Path of Exile and Game Design Islands
I wrote about the game Path of Exile (PoE) briefly in my newsletter a few weeks ago, calling it “the collective fever dream of an army of mad systems designers”. Sometimes when my friends are together on Discord, we idly wonder why certain things work the way they do in PoE.
Why is the experience for new players so bad that you basically can’t learn it on your own? Why do you need multiple pieces of third party software to really play the game? This includes a “loot filter” whose sole purpose is to limit the number of items that are shown on the ground from killing enemies. The vast majority of loot is pointless to pick up, and just slows you down by taking up valuable inventory space, so it’s better to hide it. But then… why drop this loot at all? And so on.
Obviously Grinding Gear Games (the company that makes Path of Exile) employs some talented designers. The game not only has some of the deepest and interesting crafting and equipment systems out there, but is also pretty successful, raking in ~$113M in revenue in 2020. So what’s with all the rough edges?
Perhaps it's only possible to build a game like Path of Exile – a game singularly focused on deep systems – in an environment that is tilted so much towards systems design as to be inhospitable to any other designers. In theory you could have a team that operates perfectly across all design spectrums; one that could incorporate the best of systems design, creative and narrative design, and clear, visceral moment-to-moment gameplay in one beautifully polished product. But the environment that enables the boundary-pushing systems design of PoE may be deadly to everything else.
I imagine the opposite is true at studios like Naughty Dog. To build a team and culture capable of creating The Last of Us Part II almost by definition means excluding people who value systems over narrative. This doesn’t make The Last of Us Part II better or worse than Path of Exile – it just means our games can’t have it all. Strategy is, after all, as much what we choose not to do as what we choose to do. Most of the time we don’t notice the choice because few popular games are as, uh, dedicated... in their pursuit of a particular aspect of game design as Path of Exile.

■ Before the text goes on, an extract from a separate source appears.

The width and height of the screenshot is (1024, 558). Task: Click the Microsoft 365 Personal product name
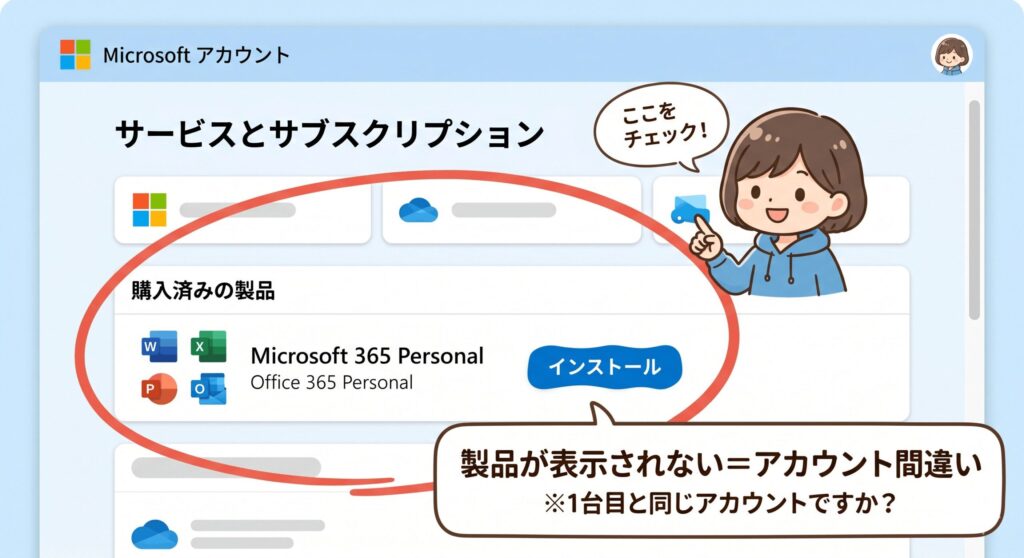367,356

It’s like the Hawaiian honeycreepers that have evolved to suck the nectar of particular flowers. Despite being closely related, the beak of each species of honeycreeper has evolved over centuries to adapt to the local food it eats. The environment that supports honeycreepers that feed on nectar would be a wasteland for those who eat seeds.
Somewhat ironically, Grinding Gear Games is based out of New Zealand – another island home to unique animals not found anywhere else. Likewise, Path of Exile is the outcome of growing up on an island of game systems design. A place where weird and wonderful game systems emerge, but also maybe one that is unaccommodating of anything else.